EXCERPT TO READ:
There were some limitations to the data. The researchers used one specific electronic health record network, so the patient base may not be perfectly representative of the U.S. population. It’s also possible that doctors were looking more closely for the analyzed conditions in COVID-19 survivors than in those who hadn’t had the virus, or that some people had undiagnosed conditions before they got infected. (People with a documented, recent history of one of the 26 conditions were excluded from the study.) The researchers also didn’t account for a person’s COVID-19 vaccination status, and data collection ran only through November 2021, so it’s impossible to say how newer COVID-19 variants like Omicron fit into the picture.
Still, the study provides even more evidence that COVID-19 can cause problems that last much longer than an acute infection does. Even if symptoms like coughing, fever, and fatigue clear up in a matter of days, the virus can leave a lasting mark in ways that aren’t immediately apparent.

EXERCISE TASKS:
A - List every limitation of the data that the passage on the COVID-19 study names.
B - According to the passage on the COVID-19 study, why is it impossible to say how newer variants like Omicron fit into the picture? Answer in one to three sentences.
C - Carry on the passage on the COVID-19 study from its last sentence.

GIVEN RECORDS:

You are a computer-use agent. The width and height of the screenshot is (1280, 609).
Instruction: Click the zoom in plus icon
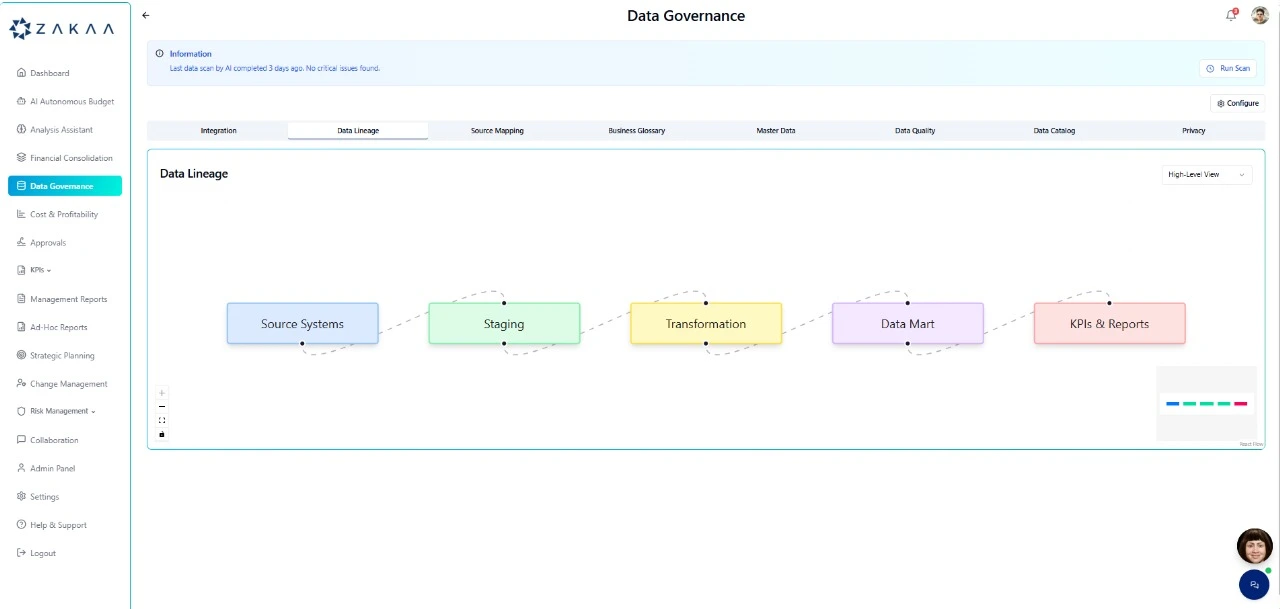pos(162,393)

...

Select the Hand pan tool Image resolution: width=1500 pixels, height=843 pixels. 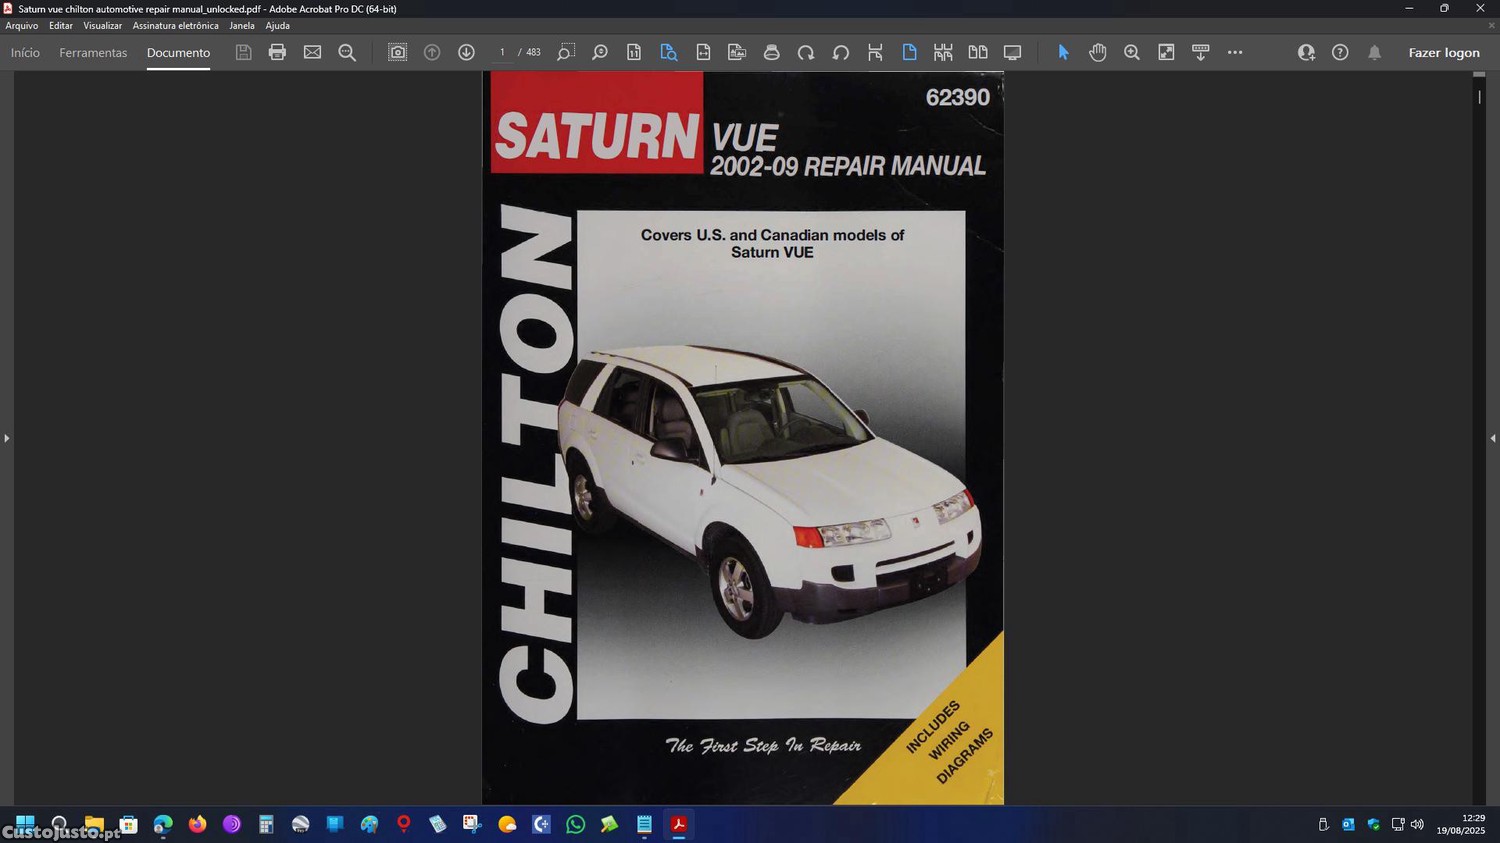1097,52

RESPONSES PER TASK:
A -
- The researchers used one specific electronic health record network, so the patient base may not be perfectly representative of the U.S. population.
- Doctors may have looked more closely for the analyzed conditions in COVID-19 survivors than in people who hadn't had the virus.
- Some people may have had undiagnosed conditions before they got infected.
- The researchers didn't account for a person's COVID-19 vaccination status.
- Data collection ran only through November 2021, so newer variants like Omicron can't be assessed.

B - Data collection for the study ran only through November 2021. Because of that, the findings can't show how newer variants like Omicron fit in.

C -
That’s cause for serious concern, particularly given how contagious the currently circulating variants are. Almost 60% of the U.S. population had been infected as of February, according to CDC estimates, and that number is almost certainly much higher now. “As the cumulative number of persons ever having been infected with SARS-CoV-2 increases, the number of survivors suffering post-COVID conditions is also likely to increase,” the authors of the new report write.
These conditions can be serious or even debilitating—some with Long COVID have had to leave their jobs or drastically change their lifestyles—and it’s not always possible to predict who will be affected. The best way to avoid post-COVID complications, experts often say, is to avoid catching the virus in the first place, and to be vaccinated and boosted if you do.